#### Goal:
Please give the items from the line with "Select the heading 'POPIS PŘÍSLUŠENSTVÍ'" up to and including the line with "(1317, 932). coord(106,443)" as a Markdown table with the columns Row and Line, numbering each line and leaving out blank lines.

#### Given data:
┄┄┄┄┄┄┄┄┄┄┄┄┄┄┄┄┄┄┄┄

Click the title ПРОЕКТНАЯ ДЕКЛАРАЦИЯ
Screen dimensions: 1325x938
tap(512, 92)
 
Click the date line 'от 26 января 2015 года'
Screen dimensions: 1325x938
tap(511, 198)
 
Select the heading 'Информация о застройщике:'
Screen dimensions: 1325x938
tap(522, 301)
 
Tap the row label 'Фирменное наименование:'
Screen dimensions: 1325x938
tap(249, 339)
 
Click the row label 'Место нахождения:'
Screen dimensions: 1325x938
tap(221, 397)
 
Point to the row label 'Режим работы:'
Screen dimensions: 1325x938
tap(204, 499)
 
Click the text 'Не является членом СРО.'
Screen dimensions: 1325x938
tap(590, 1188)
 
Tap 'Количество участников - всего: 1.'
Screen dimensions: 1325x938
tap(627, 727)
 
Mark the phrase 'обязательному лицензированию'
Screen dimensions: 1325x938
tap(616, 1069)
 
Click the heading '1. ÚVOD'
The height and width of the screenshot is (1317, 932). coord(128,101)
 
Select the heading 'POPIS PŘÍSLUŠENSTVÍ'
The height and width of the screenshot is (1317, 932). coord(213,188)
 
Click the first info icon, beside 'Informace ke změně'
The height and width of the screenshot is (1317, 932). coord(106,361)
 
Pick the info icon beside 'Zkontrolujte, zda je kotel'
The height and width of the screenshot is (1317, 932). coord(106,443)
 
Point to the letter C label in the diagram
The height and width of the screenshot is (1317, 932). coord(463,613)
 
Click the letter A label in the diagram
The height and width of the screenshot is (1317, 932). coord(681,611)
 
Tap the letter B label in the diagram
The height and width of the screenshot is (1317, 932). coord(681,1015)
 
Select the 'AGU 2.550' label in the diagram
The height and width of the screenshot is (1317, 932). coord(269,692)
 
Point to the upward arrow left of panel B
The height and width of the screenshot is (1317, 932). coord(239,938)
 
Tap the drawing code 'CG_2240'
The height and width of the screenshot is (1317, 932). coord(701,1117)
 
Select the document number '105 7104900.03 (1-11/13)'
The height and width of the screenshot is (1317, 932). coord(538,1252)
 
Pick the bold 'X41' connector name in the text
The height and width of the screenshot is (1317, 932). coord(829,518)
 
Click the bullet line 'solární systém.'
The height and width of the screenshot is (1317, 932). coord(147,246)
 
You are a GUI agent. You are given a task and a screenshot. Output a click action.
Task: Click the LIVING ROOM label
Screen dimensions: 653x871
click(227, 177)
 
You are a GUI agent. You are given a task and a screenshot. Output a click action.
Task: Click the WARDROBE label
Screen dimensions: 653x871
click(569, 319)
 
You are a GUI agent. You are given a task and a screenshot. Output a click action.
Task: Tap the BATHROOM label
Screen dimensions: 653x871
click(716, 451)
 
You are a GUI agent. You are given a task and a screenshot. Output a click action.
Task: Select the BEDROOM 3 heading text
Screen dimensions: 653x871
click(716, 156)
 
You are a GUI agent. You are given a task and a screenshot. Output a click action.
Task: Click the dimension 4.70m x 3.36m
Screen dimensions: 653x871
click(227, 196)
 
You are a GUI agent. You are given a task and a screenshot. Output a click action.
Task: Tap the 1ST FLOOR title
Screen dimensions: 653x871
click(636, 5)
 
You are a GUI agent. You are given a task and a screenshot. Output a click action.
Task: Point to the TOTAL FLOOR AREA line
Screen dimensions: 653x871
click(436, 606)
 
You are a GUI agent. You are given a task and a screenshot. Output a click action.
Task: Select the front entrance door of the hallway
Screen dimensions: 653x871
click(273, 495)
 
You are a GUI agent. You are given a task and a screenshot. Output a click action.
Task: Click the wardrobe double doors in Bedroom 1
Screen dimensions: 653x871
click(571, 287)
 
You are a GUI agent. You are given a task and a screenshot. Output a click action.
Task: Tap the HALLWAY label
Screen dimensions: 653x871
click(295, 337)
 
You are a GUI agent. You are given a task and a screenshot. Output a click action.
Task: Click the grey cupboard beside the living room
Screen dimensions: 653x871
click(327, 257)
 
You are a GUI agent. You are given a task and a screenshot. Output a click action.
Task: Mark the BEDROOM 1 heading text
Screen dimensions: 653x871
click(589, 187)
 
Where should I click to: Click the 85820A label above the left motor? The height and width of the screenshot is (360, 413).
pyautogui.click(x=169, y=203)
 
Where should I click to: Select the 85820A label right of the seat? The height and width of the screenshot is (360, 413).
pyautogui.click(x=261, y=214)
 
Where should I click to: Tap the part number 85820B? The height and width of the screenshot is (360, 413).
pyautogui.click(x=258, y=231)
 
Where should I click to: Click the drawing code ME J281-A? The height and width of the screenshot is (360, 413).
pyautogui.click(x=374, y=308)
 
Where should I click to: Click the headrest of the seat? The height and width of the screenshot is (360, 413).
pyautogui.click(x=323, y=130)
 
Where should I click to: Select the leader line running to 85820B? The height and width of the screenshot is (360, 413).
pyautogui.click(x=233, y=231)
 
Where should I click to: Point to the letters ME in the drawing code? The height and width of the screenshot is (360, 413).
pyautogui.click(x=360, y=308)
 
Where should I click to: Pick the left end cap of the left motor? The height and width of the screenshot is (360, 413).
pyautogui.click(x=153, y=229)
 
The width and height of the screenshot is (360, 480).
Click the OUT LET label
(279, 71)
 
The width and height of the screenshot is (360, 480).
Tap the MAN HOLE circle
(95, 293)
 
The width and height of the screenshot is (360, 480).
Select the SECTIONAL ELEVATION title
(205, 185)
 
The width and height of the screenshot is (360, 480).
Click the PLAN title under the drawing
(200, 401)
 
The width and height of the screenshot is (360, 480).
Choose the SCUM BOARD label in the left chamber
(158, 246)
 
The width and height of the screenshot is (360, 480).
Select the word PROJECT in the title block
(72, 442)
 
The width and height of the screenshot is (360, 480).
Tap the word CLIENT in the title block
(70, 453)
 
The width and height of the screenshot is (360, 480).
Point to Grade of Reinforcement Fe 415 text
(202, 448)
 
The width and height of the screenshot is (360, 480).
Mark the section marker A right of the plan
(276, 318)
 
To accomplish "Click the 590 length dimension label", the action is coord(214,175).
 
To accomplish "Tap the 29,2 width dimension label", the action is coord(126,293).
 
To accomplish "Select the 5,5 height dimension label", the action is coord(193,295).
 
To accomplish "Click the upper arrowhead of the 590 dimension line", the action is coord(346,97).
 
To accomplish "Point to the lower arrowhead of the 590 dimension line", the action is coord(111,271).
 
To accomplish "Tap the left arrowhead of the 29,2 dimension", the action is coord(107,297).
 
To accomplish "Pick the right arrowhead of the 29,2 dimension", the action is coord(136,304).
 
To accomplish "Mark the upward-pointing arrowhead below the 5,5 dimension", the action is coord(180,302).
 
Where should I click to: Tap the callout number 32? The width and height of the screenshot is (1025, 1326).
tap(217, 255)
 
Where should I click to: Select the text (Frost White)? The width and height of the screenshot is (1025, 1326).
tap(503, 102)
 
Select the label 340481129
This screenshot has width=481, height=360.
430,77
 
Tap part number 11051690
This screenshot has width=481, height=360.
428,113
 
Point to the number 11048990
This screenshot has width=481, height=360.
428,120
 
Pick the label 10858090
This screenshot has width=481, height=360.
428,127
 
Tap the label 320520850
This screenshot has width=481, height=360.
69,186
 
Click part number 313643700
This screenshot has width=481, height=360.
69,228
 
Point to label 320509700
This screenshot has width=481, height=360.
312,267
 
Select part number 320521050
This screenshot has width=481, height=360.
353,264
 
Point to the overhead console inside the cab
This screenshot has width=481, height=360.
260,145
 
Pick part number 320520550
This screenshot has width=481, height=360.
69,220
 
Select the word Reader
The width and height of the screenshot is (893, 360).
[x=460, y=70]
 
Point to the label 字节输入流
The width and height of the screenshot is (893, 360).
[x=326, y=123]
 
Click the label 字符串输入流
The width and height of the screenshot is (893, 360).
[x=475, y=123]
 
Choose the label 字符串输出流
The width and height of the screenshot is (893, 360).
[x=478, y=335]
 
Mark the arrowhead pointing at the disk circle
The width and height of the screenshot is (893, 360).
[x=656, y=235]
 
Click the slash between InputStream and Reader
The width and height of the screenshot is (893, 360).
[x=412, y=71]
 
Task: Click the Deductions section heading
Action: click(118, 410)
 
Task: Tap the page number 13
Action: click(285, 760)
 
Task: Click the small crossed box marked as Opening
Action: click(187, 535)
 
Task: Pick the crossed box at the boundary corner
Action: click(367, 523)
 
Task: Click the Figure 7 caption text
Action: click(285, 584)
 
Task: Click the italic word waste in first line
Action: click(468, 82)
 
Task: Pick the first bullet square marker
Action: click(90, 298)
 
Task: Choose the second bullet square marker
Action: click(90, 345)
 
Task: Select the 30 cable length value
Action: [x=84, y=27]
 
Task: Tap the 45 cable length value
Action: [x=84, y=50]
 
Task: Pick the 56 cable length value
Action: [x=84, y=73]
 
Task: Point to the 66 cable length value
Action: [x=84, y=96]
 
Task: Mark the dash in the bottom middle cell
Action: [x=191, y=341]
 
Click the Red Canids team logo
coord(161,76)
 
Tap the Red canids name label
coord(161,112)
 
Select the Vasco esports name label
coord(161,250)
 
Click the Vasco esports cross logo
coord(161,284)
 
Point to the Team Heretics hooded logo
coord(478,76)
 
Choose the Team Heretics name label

┄┄┄┄┄┄┄┄┄┄┄┄┄┄┄┄┄┄┄┄

#### Exercise result:
| Row | Line |
|---|---|
| 1 | Select the heading 'POPIS PŘÍSLUŠENSTVÍ' |
| 2 | The height and width of the screenshot is (1317, 932). coord(213,188) |
| 3 | Click the first info icon, beside 'Informace ke změně' |
| 4 | The height and width of the screenshot is (1317, 932). coord(106,361) |
| 5 | Pick the info icon beside 'Zkontrolujte, zda je kotel' |
| 6 | The height and width of the screenshot is (1317, 932). coord(106,443) |